Calculate and report the metrics:
Accuracy: (TP + TN) / Total Sensitivity (Recall): TP / (TP + FN) Specificity: TN / (TN + FP) Precision: TP / (TP + FP)
Use the following starter code
# Keep only rows with no missing values in Glucose, BMI, or Age
data_subset <- data[complete.cases(data[, c("Glucose", "BMI", "Age")]), ]
#Create a numeric version of the outcome (0 = no diabetes, 1 = diabetes).This is required for calculating confusion matrices.

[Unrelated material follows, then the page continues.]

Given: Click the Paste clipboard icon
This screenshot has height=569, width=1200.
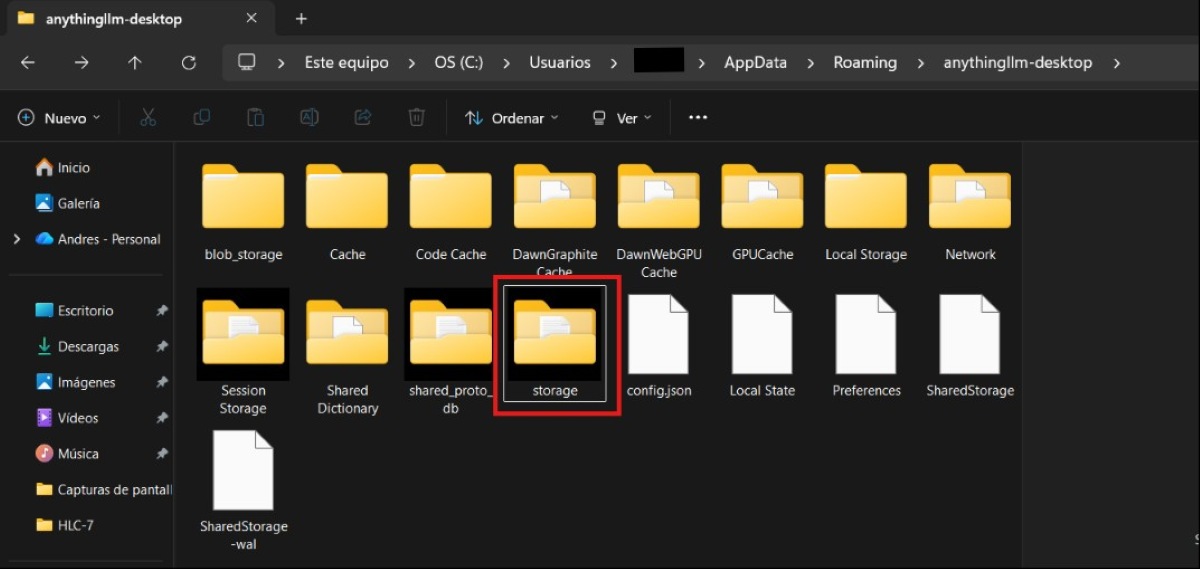Looking at the screenshot, I should click(256, 118).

data_subset$Outcome_num <- ifelse(data_subset$Outcome == "1", 1, 0)
# Predicted probabilities
predicted.probs <- Model$fitted.values
# Predicted classes
predicted.classes <- ifelse(predicted.probs > 0.5, 1, 0)
# Confusion matrix
confusion_matrix <- table(
predicted = factor(predicted.classes, levels = c(0, 1)),
actual = factor(data_subset$Outcome_num, levels = c(0, 1))
)
confusion_matrix
## actual
## predicted 0 1
## 0 429 114
## 1 59 150
#Extract Values:
TN <-426
FP <- 59
FN <- 114
TP <- 150
#Metrics
accuracy <- (TP + TN) / (TP + TN + FP + FN)
sensitivity <- TP / (TP + FN)
specificity <- TN / (TN + FP)
precision <- TP / (TP + FP)
cat("Accuracy:", round(accuracy, 3), "\nSensitivity:", round(sensitivity, 3), "\nSpecificity:", round(specificity, 3), "\nPrecision:", round(precision, 3))
## Accuracy: 0.769
## Sensitivity: 0.568
## Specificity: 0.878
## Precision: 0.718
Interpret: How well does the model perform? Is it better at detecting diabetes (sensitivity) or non-diabetes (specificity)? Why might this matter for medical diagnosis?

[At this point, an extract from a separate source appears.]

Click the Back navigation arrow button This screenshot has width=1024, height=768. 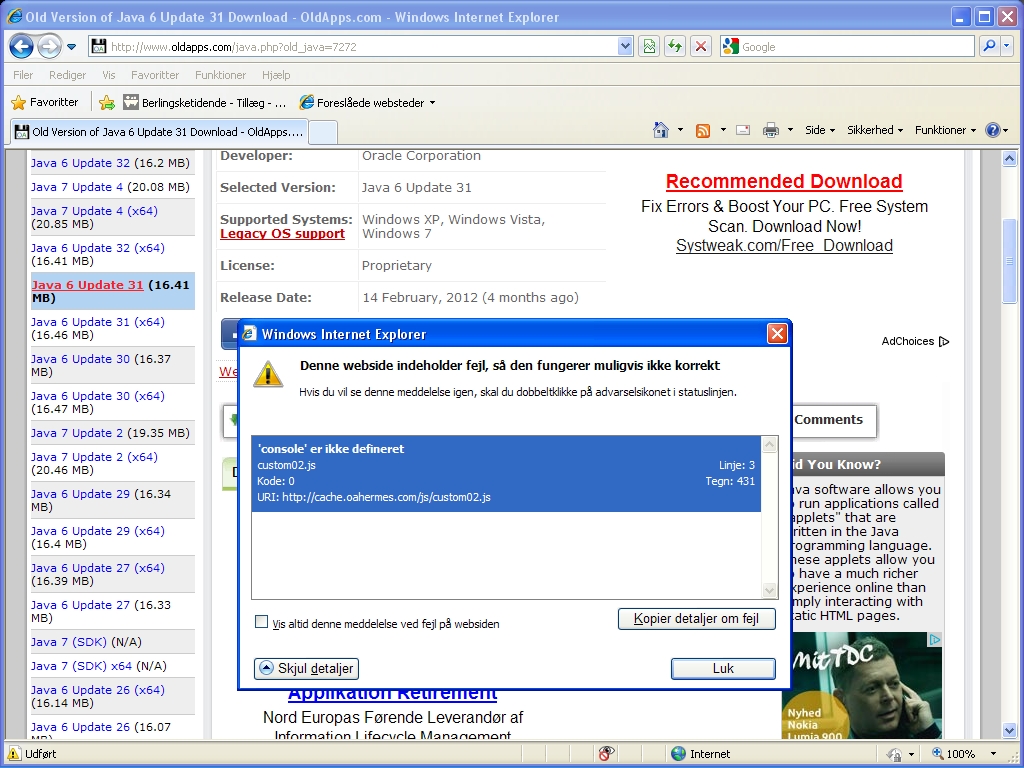22,46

Its accuracy is 0.769 is like a C+ which is decent but I wouldn’t recommend using it. The specificity is good though. And it is better at detecting non-diabetes(87.8%) than sensitivity(56.8%).
Question 3: ROC Curve, AUC, and Interpretation
Plot the ROC curve, use the “data_subset” from Q2.
Calculate AUC.
#Enter your code here
library(pROC)
## Type 'citation("pROC")' for a citation.
##
## Attaching package: 'pROC'
## The following objects are masked from 'package:stats':
##
## cov, smooth, var
roc_obj <- roc(response = data_subset$Outcome_num,
predictor = Model$fitted.values,
levels = c("0", "1"),
direction = "<")
auc_val <- auc(roc_obj); auc_val
## Area under the curve: 0.828
plot.roc(roc_obj, print.auc = TRUE, legacy.axes = TRUE,
xlab = "False Positive Rate (1 - Specificity)",
ylab = "True Positive Rate (Sensitivity)")
What does AUC indicate (0.5 = random, 1.0 = perfect)?
The AUC shows that the model is good and has a 82% chance of finding a diabetic patient.
For diabetes diagnosis, prioritize sensitivity (catching cases) or specificity (avoiding false positives)? Suggest a threshold and explain.
It would be better to prioritize sensitivity than specificity. We are trying to help as many people as possible so focusing on sensitivity is more important. I think a .4 or .5 would be good because we are trying to catch them early. And it would be better to be safe than sorry.